Je ne sais pas d’où vient cette voix et je ne peux pas mesurer sa portée. Je suis plongée à nouveau dans l’obscurité et mes vêtements de combat m’ont été arrachée. Je sens le sol froid sous mes mains et mes pieds. Je suis parcourue d’un frisson. Est-ce la Résistance qui m’a attrapé et qui va me torturer ? Je ne me souviens plus de rien... Impossible de savoir ce qui m’est arrivé avant que j’atterrisse ici et me retrouve prisonnière.

- Vous êtes en état de choc, agent Clark.

Mon nom... J’ai un nom. Je ne m’en rappelle guère, comme si on me l’avait attribué à l’instant.

- Qui... qui êtes-vous et que me voulez-vous ? murmure-je avec peine.

- Qui nous sommes importe peu, me répond la voix du tac au tac.
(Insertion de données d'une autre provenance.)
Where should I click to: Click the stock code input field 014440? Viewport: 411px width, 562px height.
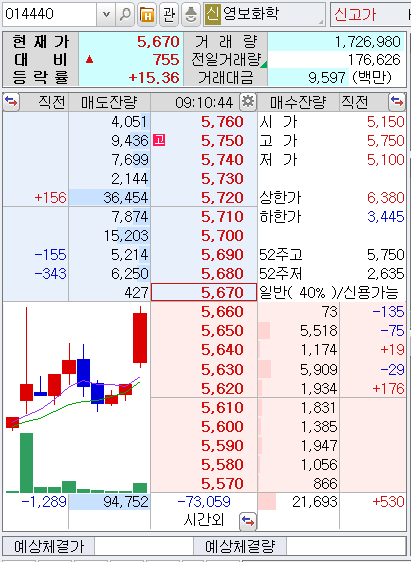[49, 14]
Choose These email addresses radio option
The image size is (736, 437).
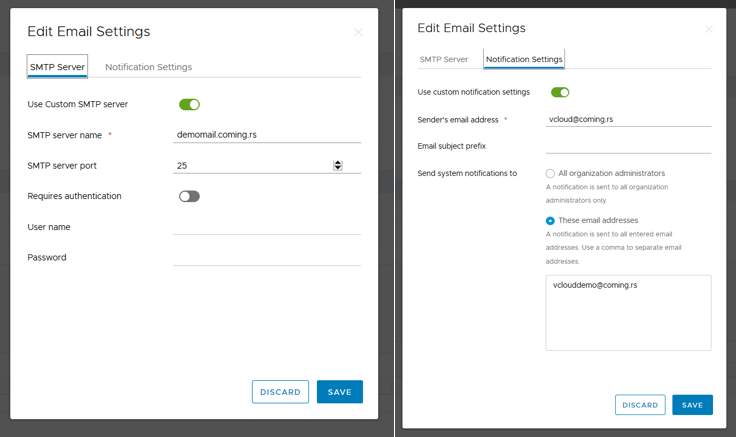tap(550, 221)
Nous vous observons depuis un moment, agent Clark. À votre air surpris, je crois comprendre que vous avez tout oublié, y compris votre identité. C’est fâcheux...
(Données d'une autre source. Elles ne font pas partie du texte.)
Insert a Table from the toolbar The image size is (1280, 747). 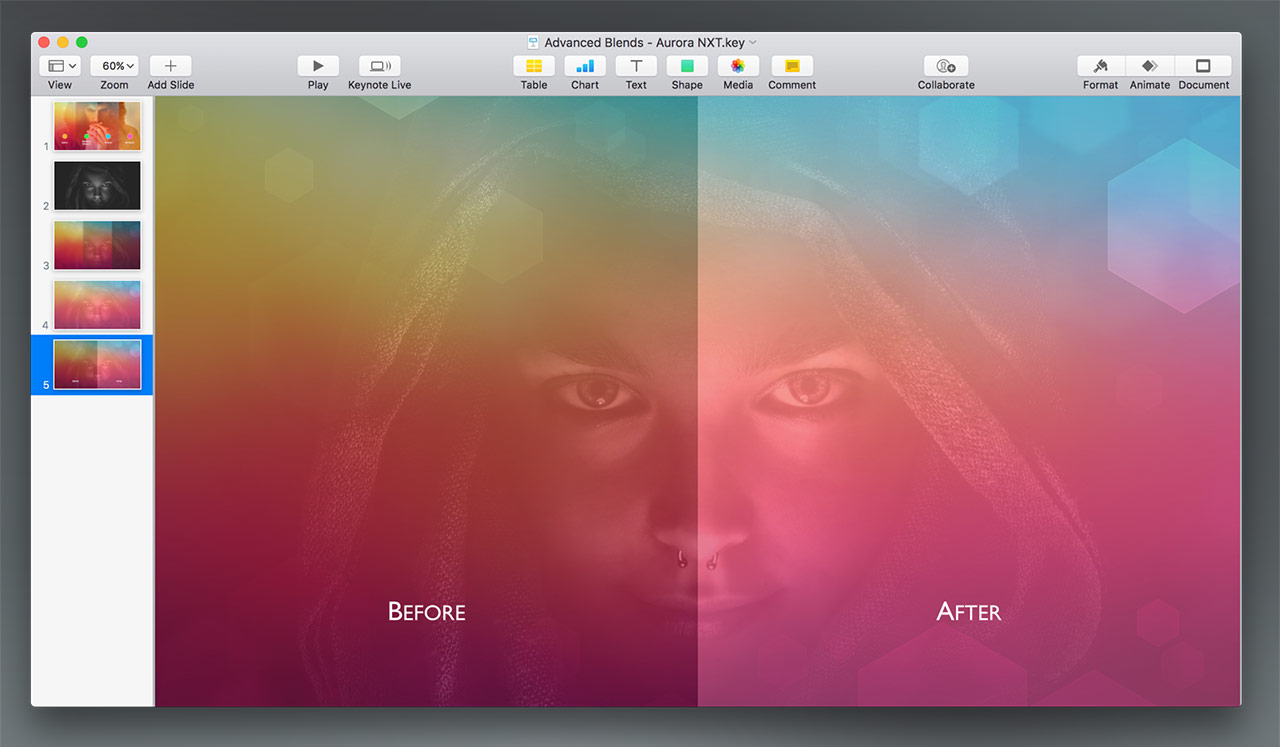[x=534, y=66]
Je me sens observée, épiée et ma frustration ne fait qu’augmenter avec le fait de me sentir plus que jamais vulnérable, tel un oiseau en cage.
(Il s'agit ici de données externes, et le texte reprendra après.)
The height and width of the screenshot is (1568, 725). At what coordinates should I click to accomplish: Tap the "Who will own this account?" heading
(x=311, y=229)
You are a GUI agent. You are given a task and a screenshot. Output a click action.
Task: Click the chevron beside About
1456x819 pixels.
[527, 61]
- Pour répondre à votre seconde question, je répondrais que vous êtes toujours en vie et que c’est donc plutôt un bon point pour vous. Si nous voulions vous tuer, nous l’aurions déjà fait.

Je me relève tant bien que mal sur mes deux jambes. Tout à coup, je me retrouve aveuglée par une lumière qui jaillit de nulle part. Lorsque je réussis enfin à m’adapter à mon nouvel environnement, je distingue une pièce quasiment vide, avec pour seul décor des murs gris, une table de fortune et des chaînes qui entourent fermement mes poignées. Que me veut cette voix et les gens avec elle ? Car je devine aisément que si une seule personne me parle, elle ne se trouve évidemment pas seule.

- Je répète ma question : que me voulez-vous ?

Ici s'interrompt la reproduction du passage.